Text excerpt:
_ _ _ _

From being a curler competing in the semi-finals of the last big event of the year in Canada at the weekend, a few days later I’m a curler recovering from hip surgery.
After getting back to Scotland on Monday night, I was going on to the operating table on Wednesday morning.
At least I didn’t have too much time to worry about it!
I was under for about two hours and the good news is that the operation went well and the surgeon was pleased with it.
As an elite athlete who participates in a sport that requires extremes of motion and repetitive trauma, there is no getting away from the wear and tear.
From here on, it’s all manageable.
The pain is no fun, mind you, and hobbling around on crutches takes a bit of getting used to. It’s just as well I’ve got mum and dad to run around looking after me!
It’s all about recovery now.
I’ve got the best team around me to help with my rehab. A physio will be visiting me in Blair Atholl while I’m here until I’m more mobile and able to get back to Stirling.

_ _ _ _

Supplied information:
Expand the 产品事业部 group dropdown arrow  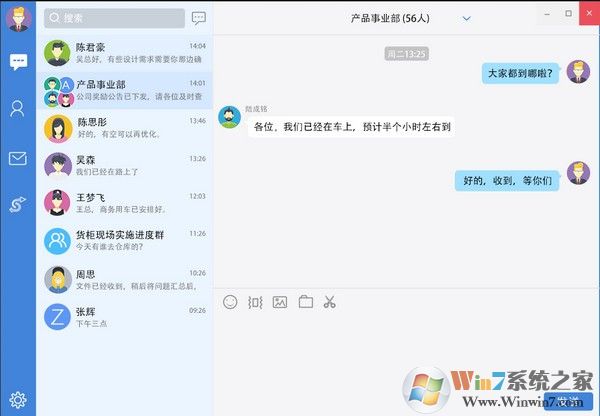(466, 18)
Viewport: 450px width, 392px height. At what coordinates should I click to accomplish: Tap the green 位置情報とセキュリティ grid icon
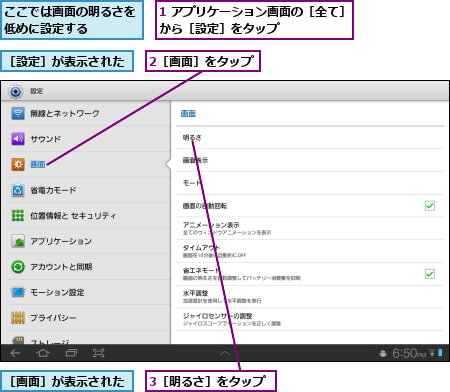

_ _ _ _

Activity:
Reproduce word for word the part of the hip surgery text that begins with "At least I didn’t" and ends after "back to Stirling.". Rely only on the hip surgery text here, not on the material.

Answer:
At least I didn’t have too much time to worry about it!
I was under for about two hours and the good news is that the operation went well and the surgeon was pleased with it.
As an elite athlete who participates in a sport that requires extremes of motion and repetitive trauma, there is no getting away from the wear and tear.
From here on, it’s all manageable.
The pain is no fun, mind you, and hobbling around on crutches takes a bit of getting used to. It’s just as well I’ve got mum and dad to run around looking after me!
It’s all about recovery now.
I’ve got the best team around me to help with my rehab. A physio will be visiting me in Blair Atholl while I’m here until I’m more mobile and able to get back to Stirling.